How Freelancers Can Save Money for Investment

What is a freelancer? A freelancer is a professional expert in a field (or a novice) interested in working with a company on a temporary contract. Freelancer wants to avoid becoming a permanent employee. 

Experienced freelancers were most prevalent in artistic professions, such as writers, designers, and photographers. As most companies did not offer long-term employment in these professions. 

However, in recent years, freelancing has shifted to IT professionals and finance experts as individuals have become more focused on independent working relationships. These professions are no longer fascinated by long-term employment. 

Money and Freelancers: Tricky Business!

How freelancers can invest? Financial stability is tricky for freelancers, as they need a consistent payday to look forward to. That is why developing a consistent financial plan and making longer-term financial commitments is hard for them. Hence, freelancers need to have financial planning where the money they save will help them float through times without a paycheck. 

Freelancing in Australia is a better experience because freelancers in Australia get employment benefits to some extent. Although they do not have the traditional employer-contributed superannuation, paid leaves, allowances, and health care coverage, freelancers tend to get much more than their employed counterparts. Hence, the major challenge for the freelancer is to control their spending and save money for retirement, health care, and other expenses all by themselves. 

Investments First:

Although freelancers also have to pay for rainy days of many kinds, they also have to save for investments to meet their long-term financial goals. Long-term safety and a good safety net are only achievable if the freelancers develop a strong safety net. Passive income is also a good way for a freelancer to have a solid financial backup. 

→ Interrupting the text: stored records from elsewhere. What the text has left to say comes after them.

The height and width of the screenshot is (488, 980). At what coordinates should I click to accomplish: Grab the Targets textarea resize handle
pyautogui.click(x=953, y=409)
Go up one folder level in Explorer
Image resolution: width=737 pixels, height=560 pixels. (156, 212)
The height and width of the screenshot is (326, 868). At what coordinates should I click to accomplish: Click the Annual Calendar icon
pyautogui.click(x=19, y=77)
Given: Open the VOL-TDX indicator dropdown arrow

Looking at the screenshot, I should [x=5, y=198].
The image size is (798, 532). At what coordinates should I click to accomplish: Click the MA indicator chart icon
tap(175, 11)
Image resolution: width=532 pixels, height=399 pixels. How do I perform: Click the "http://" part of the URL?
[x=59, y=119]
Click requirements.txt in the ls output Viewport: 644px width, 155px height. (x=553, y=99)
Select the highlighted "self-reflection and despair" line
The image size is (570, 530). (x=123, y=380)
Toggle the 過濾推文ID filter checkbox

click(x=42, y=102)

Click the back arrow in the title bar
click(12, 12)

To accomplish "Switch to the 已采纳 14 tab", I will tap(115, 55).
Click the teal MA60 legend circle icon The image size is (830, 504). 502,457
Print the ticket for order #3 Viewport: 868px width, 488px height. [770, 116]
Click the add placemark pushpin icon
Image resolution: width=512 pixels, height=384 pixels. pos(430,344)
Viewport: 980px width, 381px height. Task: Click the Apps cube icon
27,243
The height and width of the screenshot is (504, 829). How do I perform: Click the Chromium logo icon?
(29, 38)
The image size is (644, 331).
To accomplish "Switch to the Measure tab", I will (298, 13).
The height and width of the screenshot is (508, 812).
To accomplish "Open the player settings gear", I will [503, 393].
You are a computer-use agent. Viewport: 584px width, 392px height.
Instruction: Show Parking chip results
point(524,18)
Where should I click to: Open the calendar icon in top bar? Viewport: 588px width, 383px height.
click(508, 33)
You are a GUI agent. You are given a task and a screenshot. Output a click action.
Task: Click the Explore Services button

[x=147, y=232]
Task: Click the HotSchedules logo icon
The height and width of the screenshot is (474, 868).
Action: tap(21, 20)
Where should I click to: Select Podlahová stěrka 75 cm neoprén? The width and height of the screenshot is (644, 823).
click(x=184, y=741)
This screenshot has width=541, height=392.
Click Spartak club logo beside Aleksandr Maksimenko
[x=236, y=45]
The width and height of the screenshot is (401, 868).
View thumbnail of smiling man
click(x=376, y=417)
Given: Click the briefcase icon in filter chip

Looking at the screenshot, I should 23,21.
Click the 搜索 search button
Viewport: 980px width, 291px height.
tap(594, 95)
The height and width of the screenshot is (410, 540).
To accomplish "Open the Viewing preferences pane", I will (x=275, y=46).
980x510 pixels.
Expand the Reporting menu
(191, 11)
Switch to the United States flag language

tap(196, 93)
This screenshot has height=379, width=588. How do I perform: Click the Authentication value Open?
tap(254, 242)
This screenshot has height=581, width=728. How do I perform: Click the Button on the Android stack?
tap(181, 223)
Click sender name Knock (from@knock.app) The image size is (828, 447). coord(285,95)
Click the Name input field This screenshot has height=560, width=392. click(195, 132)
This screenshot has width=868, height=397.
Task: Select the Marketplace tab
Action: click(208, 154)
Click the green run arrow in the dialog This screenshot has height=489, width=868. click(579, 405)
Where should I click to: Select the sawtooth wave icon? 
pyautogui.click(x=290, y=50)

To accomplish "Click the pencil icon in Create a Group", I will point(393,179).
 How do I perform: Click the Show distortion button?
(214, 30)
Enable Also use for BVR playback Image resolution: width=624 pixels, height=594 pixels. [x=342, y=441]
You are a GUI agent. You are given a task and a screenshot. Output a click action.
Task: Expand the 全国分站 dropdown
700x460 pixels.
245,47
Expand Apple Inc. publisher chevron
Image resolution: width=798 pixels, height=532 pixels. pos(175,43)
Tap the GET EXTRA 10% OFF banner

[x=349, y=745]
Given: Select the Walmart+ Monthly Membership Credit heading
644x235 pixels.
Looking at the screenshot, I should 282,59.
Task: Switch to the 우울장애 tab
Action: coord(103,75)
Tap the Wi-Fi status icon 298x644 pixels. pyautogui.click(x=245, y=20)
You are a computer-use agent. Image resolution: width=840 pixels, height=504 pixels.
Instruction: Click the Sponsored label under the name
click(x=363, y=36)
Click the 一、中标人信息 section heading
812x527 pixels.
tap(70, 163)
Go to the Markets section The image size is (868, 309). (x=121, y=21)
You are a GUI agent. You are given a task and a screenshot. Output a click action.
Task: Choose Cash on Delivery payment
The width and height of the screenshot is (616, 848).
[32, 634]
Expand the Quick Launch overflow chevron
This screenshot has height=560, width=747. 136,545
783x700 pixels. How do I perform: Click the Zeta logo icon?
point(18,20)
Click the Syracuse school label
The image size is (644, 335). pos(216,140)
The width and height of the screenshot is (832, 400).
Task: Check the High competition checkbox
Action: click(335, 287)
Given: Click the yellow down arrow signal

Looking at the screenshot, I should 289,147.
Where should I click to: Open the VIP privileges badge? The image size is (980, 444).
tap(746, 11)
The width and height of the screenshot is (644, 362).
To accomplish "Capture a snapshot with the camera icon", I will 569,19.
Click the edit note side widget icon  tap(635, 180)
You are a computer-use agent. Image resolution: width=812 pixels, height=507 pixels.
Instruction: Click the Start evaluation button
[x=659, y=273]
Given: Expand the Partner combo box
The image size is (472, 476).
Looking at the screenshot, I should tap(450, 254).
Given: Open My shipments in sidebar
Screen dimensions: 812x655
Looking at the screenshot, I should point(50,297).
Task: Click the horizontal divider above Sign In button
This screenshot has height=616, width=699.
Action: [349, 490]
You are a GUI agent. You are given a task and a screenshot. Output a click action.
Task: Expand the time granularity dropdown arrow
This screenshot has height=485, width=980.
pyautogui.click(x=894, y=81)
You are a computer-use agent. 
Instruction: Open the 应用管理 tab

Australia and Freelancers- Match Made in Heaven?

A country’s Economic climate is a significant factor for freelance work or a business to thrive. The Australian economy has not seen a recession in 30 years, and that is a big success considering that the entire world saw a massive slump in 2008 with a Wall Street meltdown. The country has a solid and reliable regulatory setup that helps investors protect their money from any significant hits. 

Most significant economies in Australia focus on major cities such as Sydney, Perth, Melbourne, and others and consist of education, IT, and finance sectors. Freelancers in these three fields will find great work opportunities and ways to build connections in these regions. On the other hand, properties in these cities are expensive and hard to finance. 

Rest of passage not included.